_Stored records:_

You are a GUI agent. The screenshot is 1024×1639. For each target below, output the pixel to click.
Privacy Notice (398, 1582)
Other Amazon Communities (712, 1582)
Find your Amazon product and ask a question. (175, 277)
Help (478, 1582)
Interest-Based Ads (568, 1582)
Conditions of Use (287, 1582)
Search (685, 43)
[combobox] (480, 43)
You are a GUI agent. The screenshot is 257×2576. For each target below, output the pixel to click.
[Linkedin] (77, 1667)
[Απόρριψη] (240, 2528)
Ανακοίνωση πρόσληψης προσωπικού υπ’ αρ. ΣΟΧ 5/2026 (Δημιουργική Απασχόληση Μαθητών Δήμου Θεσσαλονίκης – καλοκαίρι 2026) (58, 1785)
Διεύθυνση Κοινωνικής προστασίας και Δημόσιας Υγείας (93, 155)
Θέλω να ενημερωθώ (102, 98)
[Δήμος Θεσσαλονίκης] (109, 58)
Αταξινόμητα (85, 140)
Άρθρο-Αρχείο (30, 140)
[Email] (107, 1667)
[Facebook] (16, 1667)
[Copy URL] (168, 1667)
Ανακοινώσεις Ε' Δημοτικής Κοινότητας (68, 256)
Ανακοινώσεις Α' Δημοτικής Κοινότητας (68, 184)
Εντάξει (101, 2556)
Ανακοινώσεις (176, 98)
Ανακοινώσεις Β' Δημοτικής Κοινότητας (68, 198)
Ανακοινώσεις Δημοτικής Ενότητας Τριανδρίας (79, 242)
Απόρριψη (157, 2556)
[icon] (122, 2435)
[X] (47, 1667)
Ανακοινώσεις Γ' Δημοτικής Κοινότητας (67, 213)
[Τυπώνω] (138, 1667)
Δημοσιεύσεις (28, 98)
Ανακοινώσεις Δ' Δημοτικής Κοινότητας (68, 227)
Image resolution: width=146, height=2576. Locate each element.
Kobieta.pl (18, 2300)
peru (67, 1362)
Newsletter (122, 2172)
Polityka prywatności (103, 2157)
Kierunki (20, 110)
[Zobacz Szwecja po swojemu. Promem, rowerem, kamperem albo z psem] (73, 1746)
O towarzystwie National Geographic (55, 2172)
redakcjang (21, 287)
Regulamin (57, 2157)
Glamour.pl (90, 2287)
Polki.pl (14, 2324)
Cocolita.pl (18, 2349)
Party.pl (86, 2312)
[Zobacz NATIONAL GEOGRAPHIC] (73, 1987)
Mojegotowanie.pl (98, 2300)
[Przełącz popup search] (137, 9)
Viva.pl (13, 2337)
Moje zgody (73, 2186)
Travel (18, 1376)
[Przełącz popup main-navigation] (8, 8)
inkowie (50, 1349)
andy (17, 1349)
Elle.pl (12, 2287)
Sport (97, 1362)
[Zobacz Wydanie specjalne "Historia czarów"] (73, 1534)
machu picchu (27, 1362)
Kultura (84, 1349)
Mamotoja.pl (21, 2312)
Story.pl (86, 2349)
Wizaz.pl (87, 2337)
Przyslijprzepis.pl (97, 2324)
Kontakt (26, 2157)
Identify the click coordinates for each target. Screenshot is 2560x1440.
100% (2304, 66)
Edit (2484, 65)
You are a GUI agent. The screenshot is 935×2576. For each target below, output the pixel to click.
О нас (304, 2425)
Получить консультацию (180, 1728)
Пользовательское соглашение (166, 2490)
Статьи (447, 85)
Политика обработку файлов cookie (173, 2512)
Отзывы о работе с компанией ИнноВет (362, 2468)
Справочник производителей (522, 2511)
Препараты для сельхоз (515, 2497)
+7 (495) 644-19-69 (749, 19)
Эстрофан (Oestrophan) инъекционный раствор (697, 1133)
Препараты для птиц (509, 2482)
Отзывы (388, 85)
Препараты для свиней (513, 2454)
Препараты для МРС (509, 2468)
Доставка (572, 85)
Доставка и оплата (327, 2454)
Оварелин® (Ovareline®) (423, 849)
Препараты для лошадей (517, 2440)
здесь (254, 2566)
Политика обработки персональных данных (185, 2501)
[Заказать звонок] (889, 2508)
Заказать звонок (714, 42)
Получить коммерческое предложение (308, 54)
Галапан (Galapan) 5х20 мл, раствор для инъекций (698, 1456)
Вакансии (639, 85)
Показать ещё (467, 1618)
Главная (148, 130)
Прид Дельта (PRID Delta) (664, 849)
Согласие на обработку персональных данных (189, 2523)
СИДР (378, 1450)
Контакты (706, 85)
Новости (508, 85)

_Exercise objective:_ The response must be an exact reproduction of all the entries.

_Result for this exercise:_
You are a GUI agent. The screenshot is 1024×1639. For each target below, output the pixel to click.
Privacy Notice (398, 1582)
Other Amazon Communities (712, 1582)
Find your Amazon product and ask a question. (175, 277)
Help (478, 1582)
Interest-Based Ads (568, 1582)
Conditions of Use (287, 1582)
Search (685, 43)
[combobox] (480, 43)
You are a GUI agent. The screenshot is 257×2576. For each target below, output the pixel to click.
[Linkedin] (77, 1667)
[Απόρριψη] (240, 2528)
Ανακοίνωση πρόσληψης προσωπικού υπ’ αρ. ΣΟΧ 5/2026 (Δημιουργική Απασχόληση Μαθητών Δήμου Θεσσαλονίκης – καλοκαίρι 2026) (58, 1785)
Διεύθυνση Κοινωνικής προστασίας και Δημόσιας Υγείας (93, 155)
Θέλω να ενημερωθώ (102, 98)
[Δήμος Θεσσαλονίκης] (109, 58)
Αταξινόμητα (85, 140)
Άρθρο-Αρχείο (30, 140)
[Email] (107, 1667)
[Facebook] (16, 1667)
[Copy URL] (168, 1667)
Ανακοινώσεις Ε' Δημοτικής Κοινότητας (68, 256)
Ανακοινώσεις Α' Δημοτικής Κοινότητας (68, 184)
Εντάξει (101, 2556)
Ανακοινώσεις (176, 98)
Ανακοινώσεις Β' Δημοτικής Κοινότητας (68, 198)
Ανακοινώσεις Δημοτικής Ενότητας Τριανδρίας (79, 242)
Απόρριψη (157, 2556)
[icon] (122, 2435)
[X] (47, 1667)
Ανακοινώσεις Γ' Δημοτικής Κοινότητας (67, 213)
[Τυπώνω] (138, 1667)
Δημοσιεύσεις (28, 98)
Ανακοινώσεις Δ' Δημοτικής Κοινότητας (68, 227)
Image resolution: width=146, height=2576. Locate each element.
Kobieta.pl (18, 2300)
peru (67, 1362)
Newsletter (122, 2172)
Polityka prywatności (103, 2157)
Kierunki (20, 110)
[Zobacz Szwecja po swojemu. Promem, rowerem, kamperem albo z psem] (73, 1746)
O towarzystwie National Geographic (55, 2172)
redakcjang (21, 287)
Regulamin (57, 2157)
Glamour.pl (90, 2287)
Polki.pl (14, 2324)
Cocolita.pl (18, 2349)
Party.pl (86, 2312)
[Zobacz NATIONAL GEOGRAPHIC] (73, 1987)
Mojegotowanie.pl (98, 2300)
[Przełącz popup search] (137, 9)
Viva.pl (13, 2337)
Moje zgody (73, 2186)
Travel (18, 1376)
[Przełącz popup main-navigation] (8, 8)
inkowie (50, 1349)
andy (17, 1349)
Elle.pl (12, 2287)
Sport (97, 1362)
[Zobacz Wydanie specjalne "Historia czarów"] (73, 1534)
machu picchu (27, 1362)
Kultura (84, 1349)
Mamotoja.pl (21, 2312)
Story.pl (86, 2349)
Wizaz.pl (87, 2337)
Przyslijprzepis.pl (97, 2324)
Kontakt (26, 2157)
Identify the click coordinates for each target. Screenshot is 2560x1440.
100% (2304, 66)
Edit (2484, 65)
You are a GUI agent. The screenshot is 935×2576. For each target below, output the pixel to click.
О нас (304, 2425)
Получить консультацию (180, 1728)
Пользовательское соглашение (166, 2490)
Статьи (447, 85)
Политика обработку файлов cookie (173, 2512)
Отзывы о работе с компанией ИнноВет (362, 2468)
Справочник производителей (522, 2511)
Препараты для сельхоз (515, 2497)
+7 (495) 644-19-69 (749, 19)
Эстрофан (Oestrophan) инъекционный раствор (697, 1133)
Препараты для птиц (509, 2482)
Отзывы (388, 85)
Препараты для свиней (513, 2454)
Препараты для МРС (509, 2468)
Доставка (572, 85)
Доставка и оплата (327, 2454)
Оварелин® (Ovareline®) (423, 849)
Препараты для лошадей (517, 2440)
здесь (254, 2566)
Политика обработки персональных данных (185, 2501)
[Заказать звонок] (889, 2508)
Заказать звонок (714, 42)
Получить коммерческое предложение (308, 54)
Галапан (Galapan) 5х20 мл, раствор для инъекций (698, 1456)
Вакансии (639, 85)
Показать ещё (467, 1618)
Главная (148, 130)
Прид Дельта (PRID Delta) (664, 849)
Согласие на обработку персональных данных (189, 2523)
СИДР (378, 1450)
Контакты (706, 85)
Новости (508, 85)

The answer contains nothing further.